No one wants to think that they will have to live with chronic pain, but sadly (because I have see too many of my friends get sick with serious diseases like cancer), I realize that health is a privilege that many of us don’t get to have. Pain is awful. But I have been given this one life. I feel my only choice is to make of it what I will. I can choose to compare myself to my seemingly “healthy” friends, envious of their jeans-wearing carefree ways…or I can recognize the reality: I don’t know if that woman is suffering from vulvodynia or pelvic pain even behind her jeans. If she doesn’t have pain, maybe she has something else – some other silent illness she feels sorrow over that I don’t know about. Maybe I shouldn’t judge. Maybe I’d rather just focus on what I do have. Focus my energy on my healing. Of course with a few temper tantrums about the injustice of it all thrown in (I am not perfect), but a girl has to have a mindset to deal with something so frustrating and constant as chronic pain.

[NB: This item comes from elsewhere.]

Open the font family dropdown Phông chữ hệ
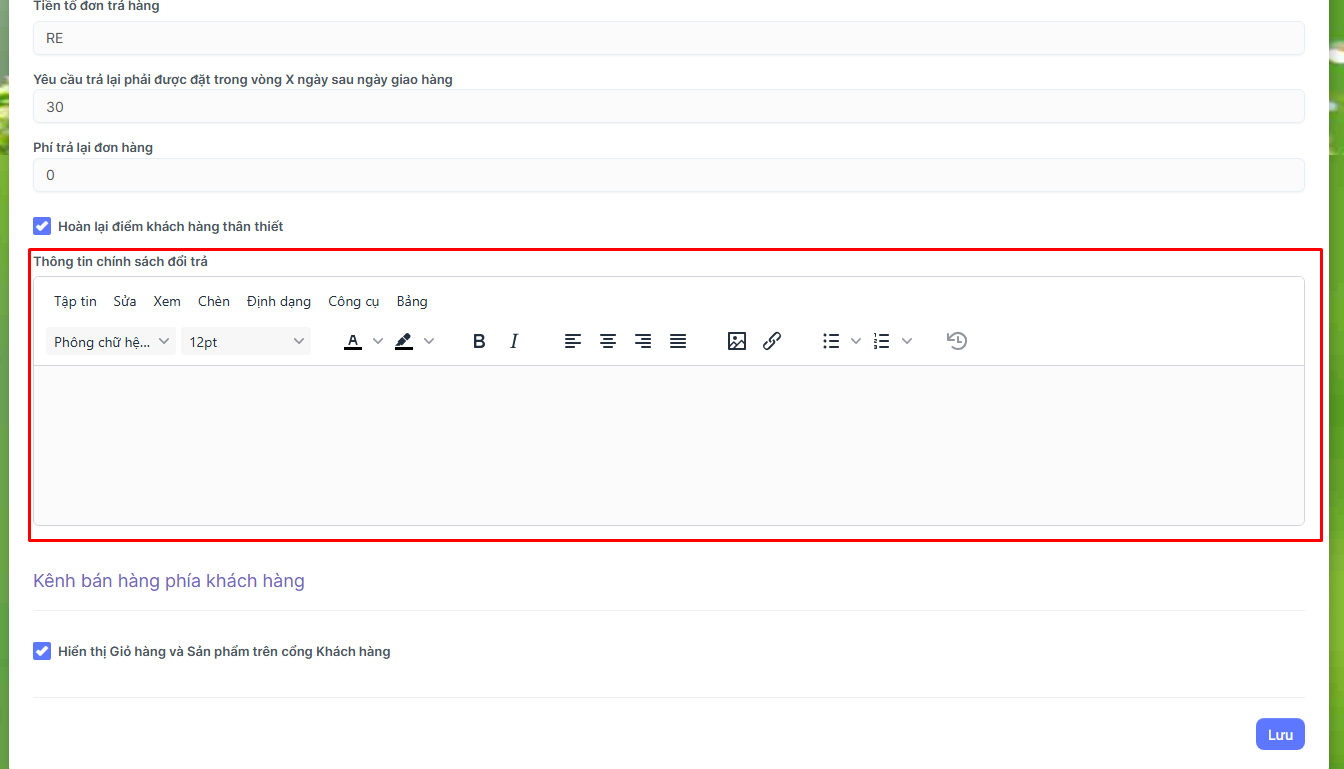This screenshot has height=769, width=1344. pyautogui.click(x=111, y=342)
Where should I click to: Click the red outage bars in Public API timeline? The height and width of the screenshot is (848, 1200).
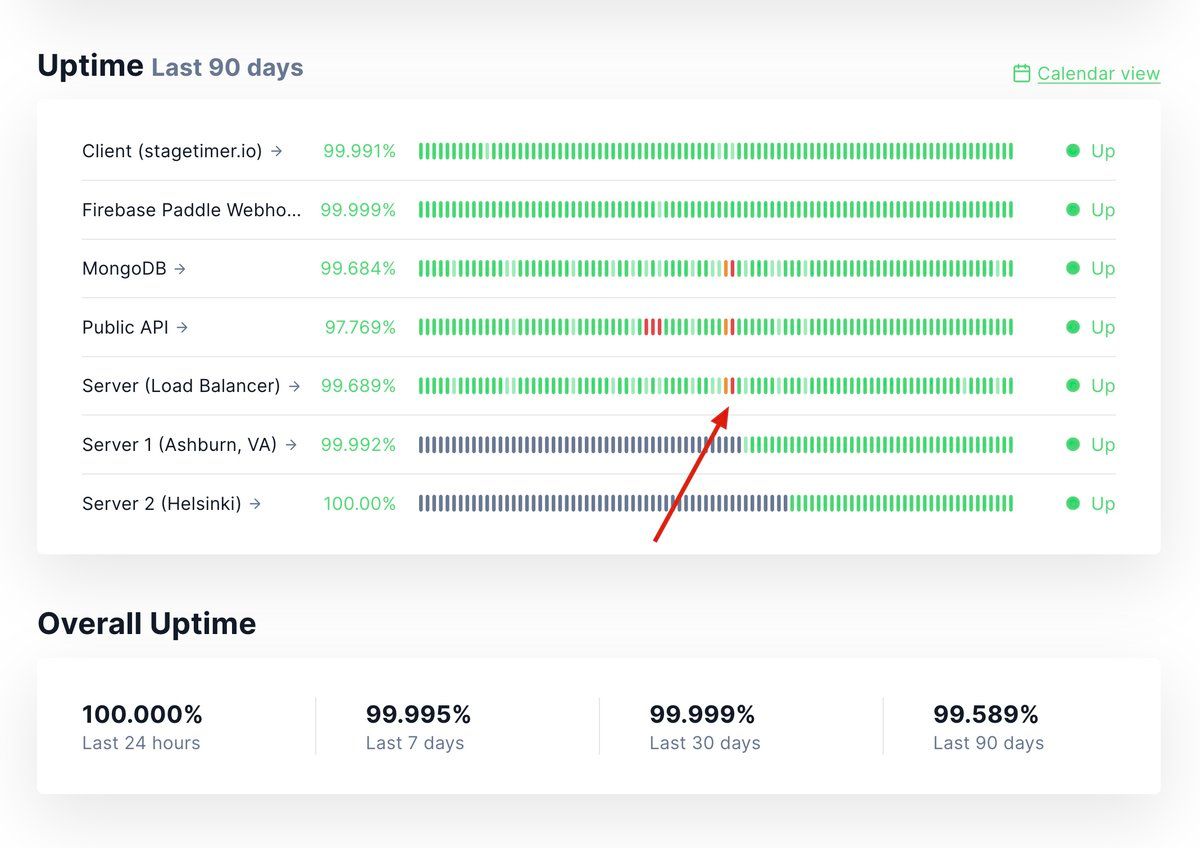[653, 327]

Though there is nothing romantic about surviving something horrible or difficult, I think its true that through life’s difficulties we learn new things about ourselves, maybe even about our fears, loneliness, and hopefully our ability to give and accept love. I have been most afraid, most alone, and also most in love while having vulvodynia. I have learned how to stand up for myself, how to make medical decisions on my own, how to be hysterical but still make sense when speaking on the phone, how to cry quietly but visibly while I explain my situation to someone new, how to allow myself the space and freedom to get a bit fucking upset about this every once in awhile and how to continue living my life with joy and abandon. I have learned to be brave, to tolerate uncertainty (at least more than I once could). I’ve learned to make the best of a difficult situation and I’ve learned that priorities and living exactly how one intends to live are really important. I also have gotten to the point where I can talk to doctors without getting scared, and I can talk about being in pain (usually) without instantly crying. I have changed, and I like who I am.
For the record, and to spread a little hope, I consider myself 90% better…I rarely have to think too much about my pelvis, by which I mean I can do almost anything I want and feel no pain. I occasionally have flare ups, and sometimes they depress me, but I have also learned that a flare doesn’t mean I am regressing back to pure pain hell. They too will pass. I just have to be more stubborn than my pain. Stubborn. Now that is a test I can pass! One final thought…I recently, for the first time, asked my physical therapist, how my pain compared to most people’s pain…I add this to give you perspective. While it is true that there are people who have situations that are much worse than my own, my pelvic pain was not insignificant. In fact, I have seen some pretty dark painful times. My message in this moment of pain comparisons is that, I kind of issue a challenge to anyone who feels they cannot heal, to give it a try. My physical therapists helped, my doctors helped, my acupuncturist helped, but I guarantee you that I did it.